Por Álvaro Vargas Llosa
Después de sufrir los embates del Partido Republicano y de sus propios correligionarios, Hillary Clinton reafirmó esta semana, en el primer debate demócrata, su condición de favorita para la nominación de su partido. El socialista Bernie Sanders perdió la ocasión de lastimarla y los otros tres participantes -el ex gobernador Martin O´Malley y los ex senadores Jim Webb y Lincoln Chafee-, la de abandonar el anonimato de cara al gran público.
Hillary tenía dos misiones. Una, la de parar la hemorragia por su izquierda, es decir al trasvase de simpatías hacia Sanders, probablemente la logró. Esto no equivale a haber recuperado esos votos, sólo a evitar que Sanders, que está por detrás de ella todavía, la atrape. Más difícil es determinar si cumplió con la segunda misión: achicar el espacio tanto, que el Vicepresidente Joe Biden, quien está meditando si incorporarse tardíamente a la lid demócrata, se desanime.

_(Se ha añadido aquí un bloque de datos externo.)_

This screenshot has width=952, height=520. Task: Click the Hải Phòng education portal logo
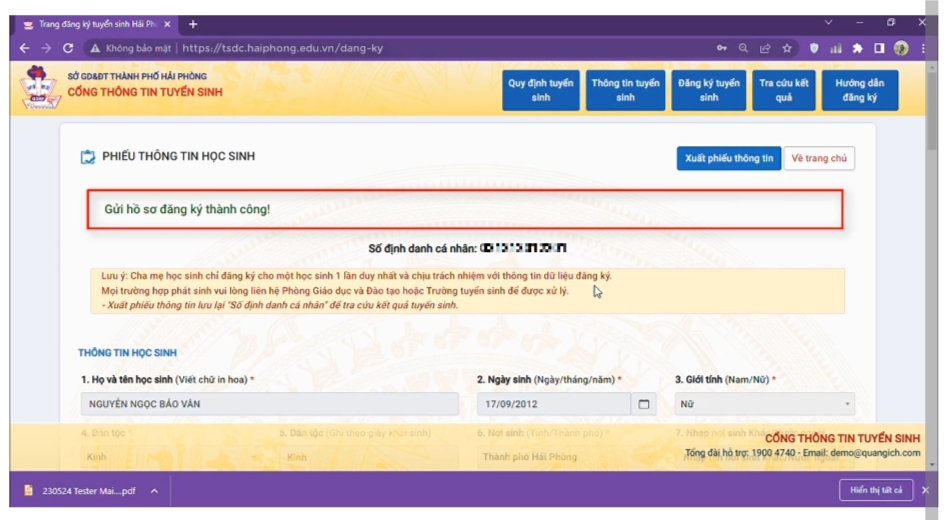point(40,88)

La estrategia de Hillary, como puso en evidencia el debate, consiste en posicionarse como una progresista lo suficientemente sintonizada con el giro de su partido hacia la izquierda como para no dejar que su nominación corra peligro y, al mismo tiempo, como una mujer con experiencia y capacidad ejecutiva para funcionar con eficacia en un sistema que no permite demasiados radicalismos. Además, como asunto secundario pero no menor, necesita restituir algo de su credibilidad y solvencia ética, muy venida a menos por el escándalo de la cuenta de correo electrónico que abrió cuando fue Secretaria de Estado para manejar comunicaciones oficiales sin pasar por los conductos regulares. En esto último tuvo la invalorable ayuda de su rival, Sanders, quien rehusó hacer picadillo de la carne que uno de los periodistas le sirvió en bandeja cuando tocó el asunto, una hora después de iniciado el debate.

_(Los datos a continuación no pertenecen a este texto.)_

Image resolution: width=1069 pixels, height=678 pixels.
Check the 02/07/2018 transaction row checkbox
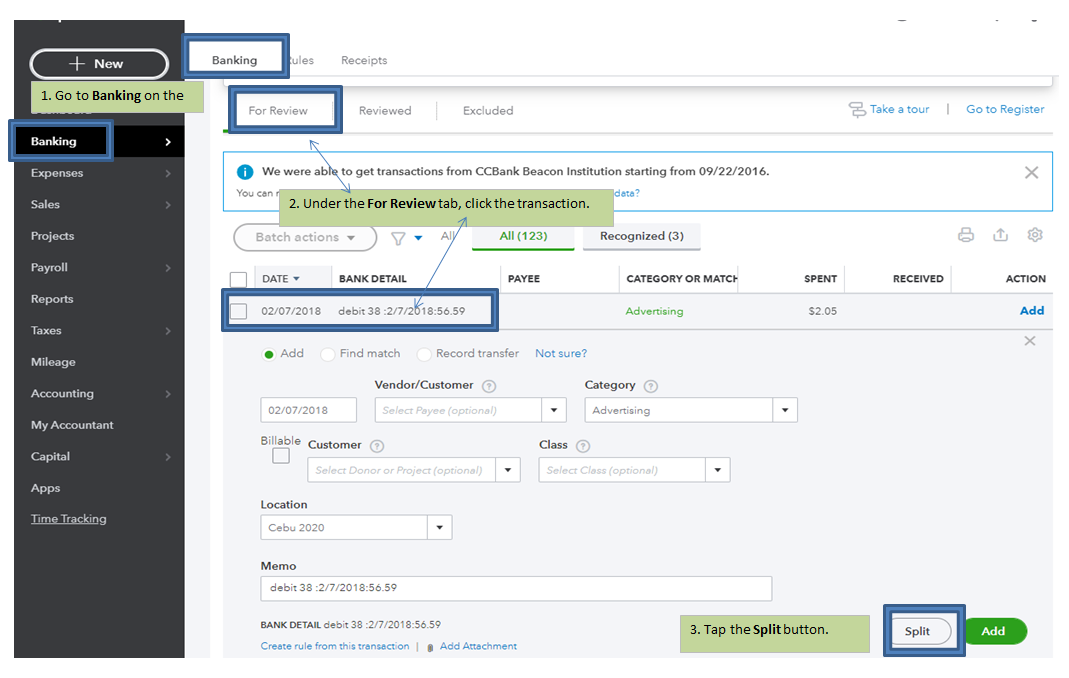click(238, 311)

Lo único que puede mellar seriamente las posibilidades de Hillary es que Sanders retenga ese tercio del partido que se ha entusiasmado con él, y que Biden y ella se disputen el resto del electorado demócrata de forma pareja. Biden también es un hombre querido por el ala izquierdista del partido; de allí la necesidad de Hillary de no descuidar ese frente. ¿Por qué es esto tan importante? Por razones demográficas lo mismo que ideológicas: el partido que eligió a Bill Clinton candidato demócrata hace un cuarto de siglo es bien distinto del actual.
El Partido Demócrata es más “liberal” (lo que significa vagamente ser de izquierda en el léxico político estadounidense), más joven, más urbano, más multiétnico y tiene un porcentaje mayor de gente próspera residente en las costas. El que eligió a Bill Clinton tenía, por ejemplo, un componente sureño conservador -de allí que él obtuviera tantos votos en estados del sur- y sólo 39% de sus miembros se declaraban “muy liberales” o “algo liberales”. Hoy, el componente conservador sureño ha quedado reducido a la insignificancia y 55% se declaran muy o algo liberales.
Sanders ha logrado penetrar con fuerza entre los jóvenes y entre los demócratas de la tercera edad, dos segmentos a los que Hillary hizo toda clase de guiños en el debate del martes. No necesita ganárselos por completo, pero sí evitar que sigan engrosando las filas del movimiento de Sanders y, sobre todo, que Biden encuentre votantes deseosos de una alternativa a Sanders que no sea ella.
La consecuencia más importante que puede tener este debate es que desanime a Biden. Sería una mala noticia para el Presidente Barack Obama, cuya relación con el “establishment” clintoniano ha sido siempre tensa y que peferiría, si tiene que ver a Hillary Clinton ganar, verla también sufrir.